What do the Tea Party’s offer our country? Lecturing.

The NY Times recently wrote this:

The strategists see openings to exploit after a string of Tea Party successes split Republicans in a number of states, culminating last week with developments that scrambled Senate races in Delaware and Alaska. “We need to get out the message that it’s now really dangerous to re-empower the Republican Party,” said one Democratic strategist.
Is dangerous too strong a word? Not in this case, and here’s why.

Instead of providing solutions, crazy tea party constitutionalists and now "serious" political candidates, are going to give us lectures on their version of the Constitution. Forget the recessionary suffering and joblessness, sit down and listen.
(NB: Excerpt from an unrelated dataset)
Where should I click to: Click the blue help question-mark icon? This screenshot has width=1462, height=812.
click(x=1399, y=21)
I wish I were kidding.

I promise that if these extremists do find their way into Washington, they will try to etch in stone their jackass channelings of what the founding fathers really meant and will do nothing to provide for the general welfare. After all, “welfare” is a dangerously socialist word, a word slipped into the Constitution in the middle of the night, and passed before anyone had a chance to read it.

A question from Fox’s Chris Wallace inadvertently revealed the tea party plan of governance, when he asked Senate candidate Joe Miller how he would solve poverty and help the unemployed during the recession. It started with “the lecture.”
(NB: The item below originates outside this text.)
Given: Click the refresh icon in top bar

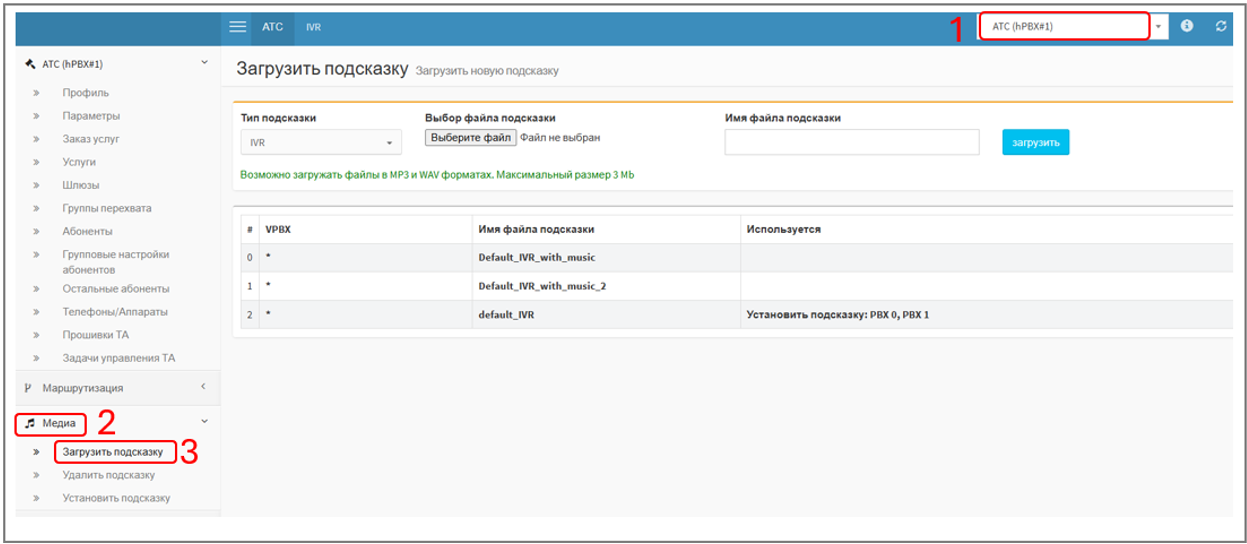Looking at the screenshot, I should 1221,27.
Joe Miller: "The question is, what is the role of government?”

That’s the pat answer we’ll being hearing from now to eternity. The lecture continues...

Joe Miller: What we have in this country is an entitlement mentality…that, if all goes wrong, it’s the government’s role to get in there, and provide for “the general welfare.” To basically provide for the insolvency of states and other entities…the Constitution provides enumerated powers…show me the enumerated power. And then look at the Tenth Amendment that says, if it’s not there in the constitution, it’s a power that belongs to the state and to the people.”
Yes, it’s right there in the Tenth Amendment, “the power that the people.” The states can pass their laws, but so can “the people” federally. The Tenth Amendment is clear:

“The powers not delegated to the United States by the Constitution, nor prohibited by it to the States, are reserved to the States respectively, or to the people.”
That's pretty specific language, except to the many hard line constitutional scholars who think the founding fathers were dumb enough to try and list every power in the founding document. The writers in fact feared the Bill of Rights might be interpreted that way.

Miller also believes that the money in Social Security has been stolen from him. Miller believes the government borrows money with interest, with the intent of never paying it back? What a patriot. Like all conservative con artists, Miller wants to convince Americans they will not get the money back, that it's gone forever, letting them off the hook. Sorry, you borrowed money from the lower and middle class and made fun of the idea of a lock box; now pay it back you freeloaders.